「おとつていれ(音伝入れ)」。「おとでいれ」のような音(オン)を経つつ「おとづれ」になった。動詞「つて(伝て)」はその項(同動の経過(連動)があることを表現する動詞)。「ことづて(言伝)」は言(こと)を伝えることですが、「おとつて(音伝)」は音を伝えること。「おとつていれ(音伝入れ)→おとづれ」はそれを入れること。「おと(音)」という言葉には思念発生感がある(→「おと(音)」の項・10月17日)。

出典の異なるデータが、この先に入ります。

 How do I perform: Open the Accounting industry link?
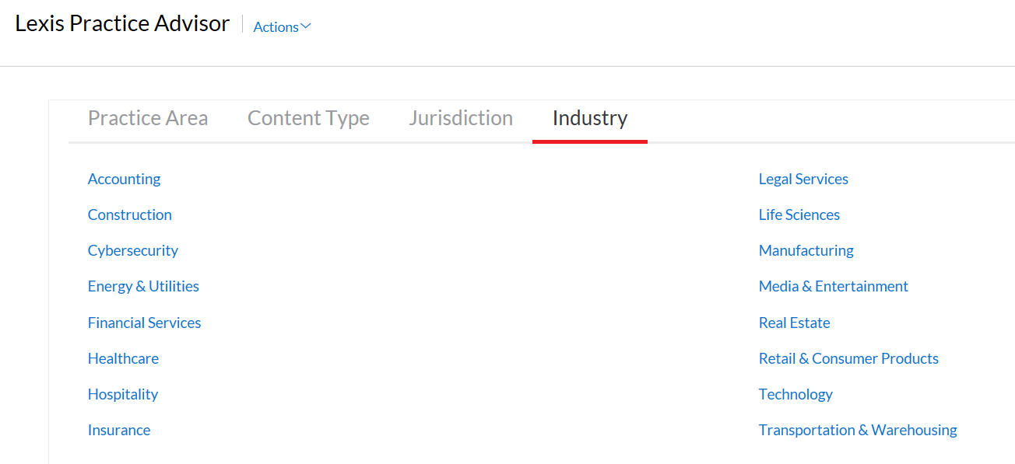click(124, 179)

「おとづれ」は、実際の音声・声・言葉を入れ交わすこと(つまり、会うこと)も言い、また、その代用的な、文書を送ること、文(ふみ)を送ることも言う。中将に文を送りいろいろと気遣ったりすることを「中将におとづれ」と言ったりする。
「柏原といふ所を立ちて、美濃の國關山にもかゝりぬ。谷川霧の底におとづれ……日影も見えぬ木(こ)の下道…」(『東関紀行』:霧の奥から谷川の音が聞こえてくる)。
「雲居に郭公(クヮクコウ)二声三声おとづれてぞ通りける」(『平家物語』)。
「年ごろをとづれざりける人の、桜のさかりに見にきたりければ」(『伊勢物語』:現実にやって来る)。
「風のたよりのことつても、たえて久しくなりければ………月に一度などは必ずをとづるるものをと待ち給へども…」(『平家物語』:消息を伝える文(ふみ)を待っている)。
「釜次郎は……同じく糾問所の手に掛って居る。所が頓(とん)と音づれが分らない」(『福翁自伝』:事情が伝わるということがなく、それがわからない)。
「春のおとづれ」。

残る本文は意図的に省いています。